··· Textauszug ···

Bei Janna stellte der Zahnarzt in Lae fest, dass ihr Kiefer zu klein sei für all die Zähne. Er müsse ihr vier Zähne ziehen, stellte er fest, um dann mit einer Spange die Eckzähne in die entstandenen Lücken hineinzudrücken. An einem Freitag in der Trockenzeit flogen wir mit Janna nach Lae, da bei unserem Zahnarzt gerade eine Kieferorthopädin mitarbeitete, die ihr gleich nach dem Zähneziehen die Spange anpassen sollte. Da die Ärztin nur für kurze Zeit in Niugini war, musste Janna diese Ochsentortur an einem einzigen Wochenende überstehen. Wir durften zwar händchenhaltend dabei sein, aber die Schmerzen wirklich mitzutragen war nicht möglich.


In Lae wohnten wir jetzt bei Rudolf, dem Entwicklungshelfer, über dessen Freundin mit Waschzwang uns Paulchen damals berichtet hatte. Lae kam uns unerträglich heiß vor, auch wenn in Rudolfs Haus sämtliche Ventilatoren auf Hochtouren liefen. In der hohen Luftfeuchtigkeit konnten ein bis zwei Grad mehr Hitze einen Riesenunterschied ausmachen. Nachdem Janna das Zähneziehen überstanden hatte, erstand ich in einem Supermarkt zwei riesige Plastikdosen, es müssen Gallonen gewesen sein, mit Eiskreme. An normale Nahrung war nicht zu denken, so dass sich das Kind ein Wochenende lang ausschließlich von Eiskreme ernährte, was zudem etwaigen Nachblutungen entgegenwirkte. Zum Glück hatte Rudolf noch andere Entwicklungshelfer zu Besuch, wodurch unser armes gebeuteltes Mädchen durchgehend jemanden hatte, der sich liebevoll um sie kümmerte.

··· Rohdaten ···

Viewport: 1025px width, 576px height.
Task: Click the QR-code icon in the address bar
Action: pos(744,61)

···
··· Rohdaten ···

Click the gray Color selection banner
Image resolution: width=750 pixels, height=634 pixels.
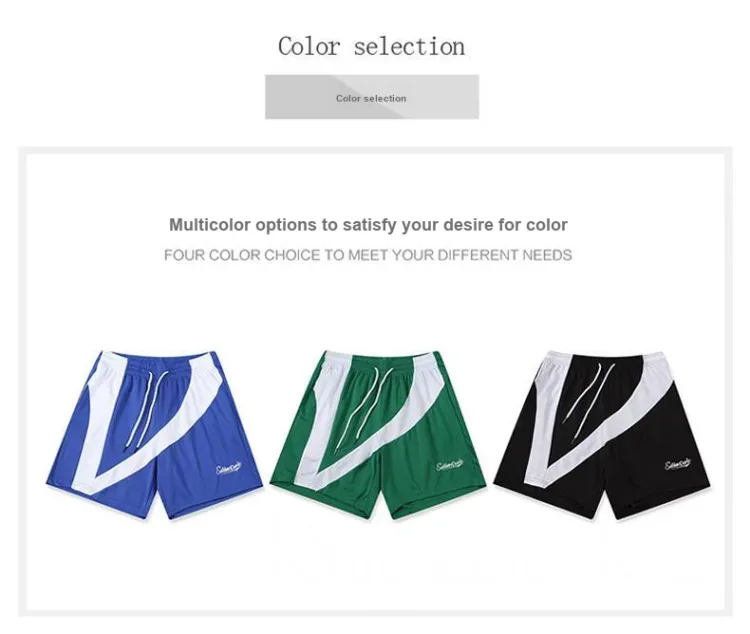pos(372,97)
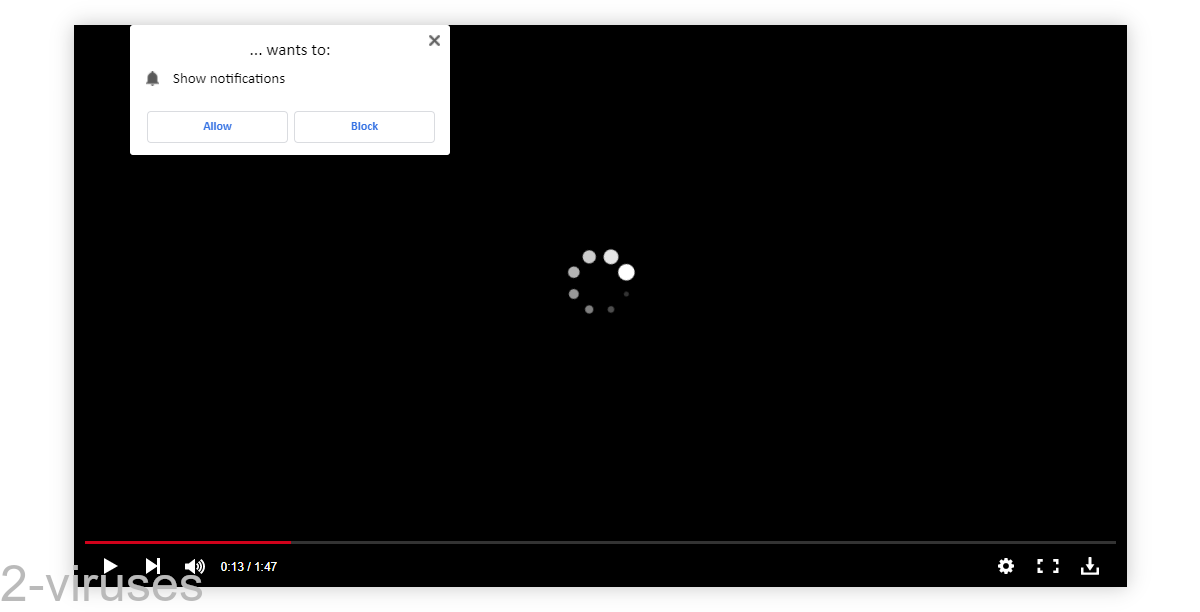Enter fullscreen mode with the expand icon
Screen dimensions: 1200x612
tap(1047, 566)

···

### Aufgabe A
Wovon ernährte sich Janna laut dem Textauszug ein Wochenende lang?
### Aufgabe B
Gib den Teil des Textauszugs aus, der mit den Worten „Bei Janna stellte“ anfängt, und hör nach den Worten „war nicht möglich.“ auf.

### Schriftliche Lösung A
Ausschließlich von Eiskreme.

### Schriftliche Lösung B
Bei Janna stellte der Zahnarzt in Lae fest, dass ihr Kiefer zu klein sei für all die Zähne. Er müsse ihr vier Zähne ziehen, stellte er fest, um dann mit einer Spange die Eckzähne in die entstandenen Lücken hineinzudrücken. An einem Freitag in der Trockenzeit flogen wir mit Janna nach Lae, da bei unserem Zahnarzt gerade eine Kieferorthopädin mitarbeitete, die ihr gleich nach dem Zähneziehen die Spange anpassen sollte. Da die Ärztin nur für kurze Zeit in Niugini war, musste Janna diese Ochsentortur an einem einzigen Wochenende überstehen. Wir durften zwar händchenhaltend dabei sein, aber die Schmerzen wirklich mitzutragen war nicht möglich.